Limina, Volume 8, (2002)
The fifteenth-century English legal commentary, De Natura Legis Naturae, is probably the most obscure of Sir John Fortescue’s renowned writings. Fortescue’s text examines female authority more explicitly than his other writings, there has, however, been an almost complete absence of feminist analysis of his thoughts on female judges. Fortescue draws on fifteenth-century ideas of public and private spheres to support his contention that female judges were usually, but not invariably, undesirable. This article maintains that despite Fortescue’s reluctance to support the concept of female judges, a tension existed in his argument in that traditionally the figure of Justitia, in Northern European art, was depicted as female.
In the rules of the lawe thus it is written: Women are removed frome all civile and publicke office, so that they nether may be iudges, nether may they occupie the place of the magistrate, nether yet may they be speakers for others.
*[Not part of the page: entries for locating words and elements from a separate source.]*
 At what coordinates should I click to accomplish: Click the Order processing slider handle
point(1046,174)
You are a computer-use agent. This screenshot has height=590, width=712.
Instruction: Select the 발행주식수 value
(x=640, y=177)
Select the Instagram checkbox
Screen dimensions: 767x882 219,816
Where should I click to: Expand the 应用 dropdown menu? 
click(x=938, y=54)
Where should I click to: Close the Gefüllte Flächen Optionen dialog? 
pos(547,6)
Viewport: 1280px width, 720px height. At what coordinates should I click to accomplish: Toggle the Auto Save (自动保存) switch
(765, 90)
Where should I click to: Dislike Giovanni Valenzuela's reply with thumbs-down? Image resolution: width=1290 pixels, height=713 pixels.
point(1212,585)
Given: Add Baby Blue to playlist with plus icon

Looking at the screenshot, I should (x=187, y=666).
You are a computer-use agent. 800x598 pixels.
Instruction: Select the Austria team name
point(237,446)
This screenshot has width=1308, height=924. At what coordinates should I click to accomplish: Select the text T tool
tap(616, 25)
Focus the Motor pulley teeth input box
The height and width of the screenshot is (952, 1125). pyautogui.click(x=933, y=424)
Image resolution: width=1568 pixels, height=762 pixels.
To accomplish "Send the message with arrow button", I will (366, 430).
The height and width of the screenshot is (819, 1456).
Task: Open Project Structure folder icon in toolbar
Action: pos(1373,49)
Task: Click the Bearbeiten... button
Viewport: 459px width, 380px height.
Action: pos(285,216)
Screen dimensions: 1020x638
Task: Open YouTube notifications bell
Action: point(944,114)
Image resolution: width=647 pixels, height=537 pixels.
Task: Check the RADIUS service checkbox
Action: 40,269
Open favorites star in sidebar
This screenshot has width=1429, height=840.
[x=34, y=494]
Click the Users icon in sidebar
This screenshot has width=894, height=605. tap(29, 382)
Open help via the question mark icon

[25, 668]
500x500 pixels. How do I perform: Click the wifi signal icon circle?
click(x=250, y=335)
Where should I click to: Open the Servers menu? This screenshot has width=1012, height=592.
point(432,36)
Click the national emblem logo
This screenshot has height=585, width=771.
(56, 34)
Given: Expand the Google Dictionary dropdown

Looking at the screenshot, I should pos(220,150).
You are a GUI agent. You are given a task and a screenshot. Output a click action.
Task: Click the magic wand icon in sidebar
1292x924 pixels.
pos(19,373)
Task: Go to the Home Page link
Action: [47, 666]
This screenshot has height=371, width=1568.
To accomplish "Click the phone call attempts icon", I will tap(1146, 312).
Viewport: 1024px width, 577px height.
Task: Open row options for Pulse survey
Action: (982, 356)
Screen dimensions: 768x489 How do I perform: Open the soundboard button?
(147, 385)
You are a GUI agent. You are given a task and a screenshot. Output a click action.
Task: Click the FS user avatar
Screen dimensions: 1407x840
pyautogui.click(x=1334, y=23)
Women could not act as judges in the higher courts of the common law, equity or ecclesiastical jurisdictions of fifteenth-century England. Despite this, a fifteenth-century legal theorist, Sir John Fortescue, entertained the possibility of female judges. In this work I explore his conceptions of women as judges, as givers of justice. I examine Fortescue’s De Natura Legis Naturae, a late-medieval legal text which considered the possibility that a woman could act as the supreme judge in the network of English common law courts.